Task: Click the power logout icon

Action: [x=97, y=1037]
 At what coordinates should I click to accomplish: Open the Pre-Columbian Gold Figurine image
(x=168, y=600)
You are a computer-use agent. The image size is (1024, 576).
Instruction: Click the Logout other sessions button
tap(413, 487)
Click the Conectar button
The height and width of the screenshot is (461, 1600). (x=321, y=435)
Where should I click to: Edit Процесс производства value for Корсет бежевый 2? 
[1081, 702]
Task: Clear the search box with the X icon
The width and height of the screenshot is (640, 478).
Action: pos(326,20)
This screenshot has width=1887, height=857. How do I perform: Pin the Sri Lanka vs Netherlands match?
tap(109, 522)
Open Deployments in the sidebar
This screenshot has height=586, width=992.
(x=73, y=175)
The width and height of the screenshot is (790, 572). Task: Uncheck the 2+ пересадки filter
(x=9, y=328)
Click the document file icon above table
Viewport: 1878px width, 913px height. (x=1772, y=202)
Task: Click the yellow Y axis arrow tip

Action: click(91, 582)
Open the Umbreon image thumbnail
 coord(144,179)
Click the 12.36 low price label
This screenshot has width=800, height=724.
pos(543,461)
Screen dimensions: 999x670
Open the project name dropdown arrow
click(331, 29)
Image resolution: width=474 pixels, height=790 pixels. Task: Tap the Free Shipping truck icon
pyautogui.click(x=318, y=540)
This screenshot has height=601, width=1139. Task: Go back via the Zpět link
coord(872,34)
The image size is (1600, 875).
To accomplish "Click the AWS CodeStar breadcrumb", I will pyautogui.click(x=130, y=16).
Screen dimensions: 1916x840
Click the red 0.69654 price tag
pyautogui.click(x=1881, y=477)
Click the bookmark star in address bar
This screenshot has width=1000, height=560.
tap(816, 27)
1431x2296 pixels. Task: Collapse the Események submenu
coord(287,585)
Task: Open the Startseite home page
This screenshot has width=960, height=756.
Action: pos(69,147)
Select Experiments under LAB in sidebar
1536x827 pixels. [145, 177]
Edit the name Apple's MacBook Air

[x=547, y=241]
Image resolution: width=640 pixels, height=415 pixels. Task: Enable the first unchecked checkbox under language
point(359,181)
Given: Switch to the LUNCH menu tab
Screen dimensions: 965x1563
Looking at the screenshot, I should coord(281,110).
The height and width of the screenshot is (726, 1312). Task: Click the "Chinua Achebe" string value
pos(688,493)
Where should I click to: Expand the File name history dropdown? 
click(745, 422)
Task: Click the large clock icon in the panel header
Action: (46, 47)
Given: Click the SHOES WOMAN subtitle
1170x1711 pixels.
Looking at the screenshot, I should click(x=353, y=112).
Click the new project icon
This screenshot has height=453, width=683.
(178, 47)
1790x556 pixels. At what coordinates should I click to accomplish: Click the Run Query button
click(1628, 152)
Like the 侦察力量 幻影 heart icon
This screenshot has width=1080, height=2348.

_ _ _ _ _

> _WHAT THIS TASK INVOLVES_
Write out the whole listing above, keeping each line exactly as it is.

> _COMPLETED EXERCISE_
Task: Click the power logout icon

Action: [x=97, y=1037]
 At what coordinates should I click to accomplish: Open the Pre-Columbian Gold Figurine image
(x=168, y=600)
You are a computer-use agent. The image size is (1024, 576).
Instruction: Click the Logout other sessions button
tap(413, 487)
Click the Conectar button
The height and width of the screenshot is (461, 1600). (x=321, y=435)
Where should I click to: Edit Процесс производства value for Корсет бежевый 2? 
[1081, 702]
Task: Clear the search box with the X icon
The width and height of the screenshot is (640, 478).
Action: pos(326,20)
This screenshot has width=1887, height=857. How do I perform: Pin the Sri Lanka vs Netherlands match?
tap(109, 522)
Open Deployments in the sidebar
This screenshot has height=586, width=992.
(x=73, y=175)
The width and height of the screenshot is (790, 572). Task: Uncheck the 2+ пересадки filter
(x=9, y=328)
Click the document file icon above table
Viewport: 1878px width, 913px height. (x=1772, y=202)
Task: Click the yellow Y axis arrow tip

Action: click(91, 582)
Open the Umbreon image thumbnail
 coord(144,179)
Click the 12.36 low price label
This screenshot has width=800, height=724.
pos(543,461)
Screen dimensions: 999x670
Open the project name dropdown arrow
click(331, 29)
Image resolution: width=474 pixels, height=790 pixels. Task: Tap the Free Shipping truck icon
pyautogui.click(x=318, y=540)
This screenshot has height=601, width=1139. Task: Go back via the Zpět link
coord(872,34)
The image size is (1600, 875).
To accomplish "Click the AWS CodeStar breadcrumb", I will pyautogui.click(x=130, y=16).
Screen dimensions: 1916x840
Click the red 0.69654 price tag
pyautogui.click(x=1881, y=477)
Click the bookmark star in address bar
This screenshot has width=1000, height=560.
tap(816, 27)
1431x2296 pixels. Task: Collapse the Események submenu
coord(287,585)
Task: Open the Startseite home page
This screenshot has width=960, height=756.
Action: pos(69,147)
Select Experiments under LAB in sidebar
1536x827 pixels. [145, 177]
Edit the name Apple's MacBook Air

[x=547, y=241]
Image resolution: width=640 pixels, height=415 pixels. Task: Enable the first unchecked checkbox under language
point(359,181)
Given: Switch to the LUNCH menu tab
Screen dimensions: 965x1563
Looking at the screenshot, I should coord(281,110).
The height and width of the screenshot is (726, 1312). Task: Click the "Chinua Achebe" string value
pos(688,493)
Where should I click to: Expand the File name history dropdown? 
click(745, 422)
Task: Click the large clock icon in the panel header
Action: (46, 47)
Given: Click the SHOES WOMAN subtitle
1170x1711 pixels.
Looking at the screenshot, I should click(x=353, y=112).
Click the new project icon
This screenshot has height=453, width=683.
(178, 47)
1790x556 pixels. At what coordinates should I click to accomplish: Click the Run Query button
click(1628, 152)
Like the 侦察力量 幻影 heart icon
This screenshot has width=1080, height=2348.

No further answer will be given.